Task to complete —
Reproduce the listing word for word, from its first line through the line that contains "[x=55, y=439]", with both of those lines included.

A data block
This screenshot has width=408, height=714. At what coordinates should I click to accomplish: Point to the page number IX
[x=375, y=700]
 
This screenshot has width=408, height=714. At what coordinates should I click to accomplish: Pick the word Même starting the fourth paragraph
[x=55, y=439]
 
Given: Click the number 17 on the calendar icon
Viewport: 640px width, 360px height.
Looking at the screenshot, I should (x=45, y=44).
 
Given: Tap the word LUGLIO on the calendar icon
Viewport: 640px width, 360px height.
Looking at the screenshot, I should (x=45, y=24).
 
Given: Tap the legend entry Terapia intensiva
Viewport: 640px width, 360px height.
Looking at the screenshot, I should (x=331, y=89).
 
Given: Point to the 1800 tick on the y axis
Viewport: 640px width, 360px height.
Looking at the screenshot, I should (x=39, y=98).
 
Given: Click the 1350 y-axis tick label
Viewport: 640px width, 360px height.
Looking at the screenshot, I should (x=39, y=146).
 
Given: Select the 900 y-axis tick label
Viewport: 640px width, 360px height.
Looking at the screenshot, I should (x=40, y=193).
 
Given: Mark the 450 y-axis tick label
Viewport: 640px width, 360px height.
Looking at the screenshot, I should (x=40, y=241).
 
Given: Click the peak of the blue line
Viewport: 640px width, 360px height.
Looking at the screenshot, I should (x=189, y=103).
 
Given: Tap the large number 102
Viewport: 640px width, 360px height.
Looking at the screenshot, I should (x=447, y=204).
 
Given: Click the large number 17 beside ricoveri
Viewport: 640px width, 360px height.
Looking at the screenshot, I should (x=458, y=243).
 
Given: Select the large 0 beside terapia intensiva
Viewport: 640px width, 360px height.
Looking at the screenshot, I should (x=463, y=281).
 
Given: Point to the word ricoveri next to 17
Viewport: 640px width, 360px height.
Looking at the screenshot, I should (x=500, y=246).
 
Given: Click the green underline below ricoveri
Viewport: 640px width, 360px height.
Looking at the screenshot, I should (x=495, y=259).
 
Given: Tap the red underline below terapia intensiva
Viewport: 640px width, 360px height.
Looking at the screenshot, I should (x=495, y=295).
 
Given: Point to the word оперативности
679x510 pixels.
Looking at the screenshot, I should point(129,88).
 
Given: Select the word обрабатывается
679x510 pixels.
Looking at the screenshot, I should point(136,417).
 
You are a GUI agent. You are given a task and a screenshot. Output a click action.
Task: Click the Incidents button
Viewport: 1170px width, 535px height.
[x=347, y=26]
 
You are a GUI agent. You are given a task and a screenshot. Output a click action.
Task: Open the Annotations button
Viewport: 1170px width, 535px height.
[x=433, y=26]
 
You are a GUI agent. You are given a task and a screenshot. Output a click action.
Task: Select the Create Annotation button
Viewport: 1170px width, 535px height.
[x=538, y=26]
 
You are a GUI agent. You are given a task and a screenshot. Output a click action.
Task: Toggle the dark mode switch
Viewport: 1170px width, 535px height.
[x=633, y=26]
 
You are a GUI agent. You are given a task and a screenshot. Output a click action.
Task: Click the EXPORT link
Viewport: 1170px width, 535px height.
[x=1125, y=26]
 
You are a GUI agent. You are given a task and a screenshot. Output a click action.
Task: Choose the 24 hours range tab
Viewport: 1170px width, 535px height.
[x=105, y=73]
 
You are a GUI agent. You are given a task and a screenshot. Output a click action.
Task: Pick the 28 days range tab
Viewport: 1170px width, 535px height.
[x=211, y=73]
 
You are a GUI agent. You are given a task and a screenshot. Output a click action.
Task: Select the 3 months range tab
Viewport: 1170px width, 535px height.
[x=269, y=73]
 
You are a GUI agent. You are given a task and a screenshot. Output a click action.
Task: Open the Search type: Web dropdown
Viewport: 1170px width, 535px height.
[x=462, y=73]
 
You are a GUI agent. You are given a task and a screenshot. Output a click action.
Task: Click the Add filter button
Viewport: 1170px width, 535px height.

Response —
This screenshot has width=408, height=714. At what coordinates should I click to accomplish: Point to the page number IX
[x=375, y=700]
 
This screenshot has width=408, height=714. At what coordinates should I click to accomplish: Pick the word Même starting the fourth paragraph
[x=55, y=439]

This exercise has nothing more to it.